#### Task brief:
All of the records must be repeated exactly as they read.

■ ■ ■ ■ ■

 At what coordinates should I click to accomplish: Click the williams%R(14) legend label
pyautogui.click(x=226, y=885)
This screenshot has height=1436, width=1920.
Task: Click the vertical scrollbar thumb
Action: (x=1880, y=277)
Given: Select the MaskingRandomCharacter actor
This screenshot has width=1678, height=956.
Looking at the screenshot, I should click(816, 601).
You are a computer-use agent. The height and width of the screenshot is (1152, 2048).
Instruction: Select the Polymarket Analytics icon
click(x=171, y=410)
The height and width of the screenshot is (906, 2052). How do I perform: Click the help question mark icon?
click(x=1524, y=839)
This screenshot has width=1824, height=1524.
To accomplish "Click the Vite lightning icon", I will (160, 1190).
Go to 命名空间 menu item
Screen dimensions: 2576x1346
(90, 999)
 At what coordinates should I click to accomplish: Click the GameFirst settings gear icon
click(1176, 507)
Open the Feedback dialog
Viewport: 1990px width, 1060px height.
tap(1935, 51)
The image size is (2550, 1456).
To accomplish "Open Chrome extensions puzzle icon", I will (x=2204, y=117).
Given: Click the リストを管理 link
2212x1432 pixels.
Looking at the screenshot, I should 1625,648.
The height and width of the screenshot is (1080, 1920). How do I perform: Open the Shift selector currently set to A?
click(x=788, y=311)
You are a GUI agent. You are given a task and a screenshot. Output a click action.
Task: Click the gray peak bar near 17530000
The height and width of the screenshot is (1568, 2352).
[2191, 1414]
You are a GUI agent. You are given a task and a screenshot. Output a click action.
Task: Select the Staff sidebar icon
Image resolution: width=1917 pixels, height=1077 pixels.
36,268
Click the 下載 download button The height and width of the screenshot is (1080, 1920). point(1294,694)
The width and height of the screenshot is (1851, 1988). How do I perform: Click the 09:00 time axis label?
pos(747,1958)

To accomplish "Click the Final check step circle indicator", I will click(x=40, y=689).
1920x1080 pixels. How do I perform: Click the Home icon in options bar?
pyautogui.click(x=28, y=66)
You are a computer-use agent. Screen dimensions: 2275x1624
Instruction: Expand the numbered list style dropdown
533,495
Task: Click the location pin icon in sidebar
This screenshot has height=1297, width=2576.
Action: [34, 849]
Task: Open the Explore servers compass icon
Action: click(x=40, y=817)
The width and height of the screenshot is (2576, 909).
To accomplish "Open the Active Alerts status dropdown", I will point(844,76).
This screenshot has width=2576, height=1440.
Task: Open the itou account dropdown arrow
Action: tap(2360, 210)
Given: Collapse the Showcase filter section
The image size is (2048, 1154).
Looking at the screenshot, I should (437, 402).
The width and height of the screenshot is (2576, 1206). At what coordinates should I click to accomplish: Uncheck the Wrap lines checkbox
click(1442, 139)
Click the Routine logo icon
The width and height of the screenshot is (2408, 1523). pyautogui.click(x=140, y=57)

■ ■ ■ ■ ■

#### Exercise answer:
 At what coordinates should I click to accomplish: Click the williams%R(14) legend label
pyautogui.click(x=226, y=885)
This screenshot has height=1436, width=1920.
Task: Click the vertical scrollbar thumb
Action: (x=1880, y=277)
Given: Select the MaskingRandomCharacter actor
This screenshot has width=1678, height=956.
Looking at the screenshot, I should click(816, 601).
You are a computer-use agent. The height and width of the screenshot is (1152, 2048).
Instruction: Select the Polymarket Analytics icon
click(x=171, y=410)
The height and width of the screenshot is (906, 2052). How do I perform: Click the help question mark icon?
click(x=1524, y=839)
This screenshot has width=1824, height=1524.
To accomplish "Click the Vite lightning icon", I will (160, 1190).
Go to 命名空间 menu item
Screen dimensions: 2576x1346
(90, 999)
 At what coordinates should I click to accomplish: Click the GameFirst settings gear icon
click(1176, 507)
Open the Feedback dialog
Viewport: 1990px width, 1060px height.
tap(1935, 51)
The image size is (2550, 1456).
To accomplish "Open Chrome extensions puzzle icon", I will (x=2204, y=117).
Given: Click the リストを管理 link
2212x1432 pixels.
Looking at the screenshot, I should 1625,648.
The height and width of the screenshot is (1080, 1920). How do I perform: Open the Shift selector currently set to A?
click(x=788, y=311)
You are a GUI agent. You are given a task and a screenshot. Output a click action.
Task: Click the gray peak bar near 17530000
The height and width of the screenshot is (1568, 2352).
[2191, 1414]
You are a GUI agent. You are given a task and a screenshot. Output a click action.
Task: Select the Staff sidebar icon
Image resolution: width=1917 pixels, height=1077 pixels.
36,268
Click the 下載 download button The height and width of the screenshot is (1080, 1920). point(1294,694)
The width and height of the screenshot is (1851, 1988). How do I perform: Click the 09:00 time axis label?
pos(747,1958)

To accomplish "Click the Final check step circle indicator", I will click(x=40, y=689).
1920x1080 pixels. How do I perform: Click the Home icon in options bar?
pyautogui.click(x=28, y=66)
You are a computer-use agent. Screen dimensions: 2275x1624
Instruction: Expand the numbered list style dropdown
533,495
Task: Click the location pin icon in sidebar
This screenshot has height=1297, width=2576.
Action: [34, 849]
Task: Open the Explore servers compass icon
Action: click(x=40, y=817)
The width and height of the screenshot is (2576, 909).
To accomplish "Open the Active Alerts status dropdown", I will point(844,76).
This screenshot has width=2576, height=1440.
Task: Open the itou account dropdown arrow
Action: tap(2360, 210)
Given: Collapse the Showcase filter section
The image size is (2048, 1154).
Looking at the screenshot, I should (437, 402).
The width and height of the screenshot is (2576, 1206). At what coordinates should I click to accomplish: Uncheck the Wrap lines checkbox
click(1442, 139)
Click the Routine logo icon
The width and height of the screenshot is (2408, 1523). pyautogui.click(x=140, y=57)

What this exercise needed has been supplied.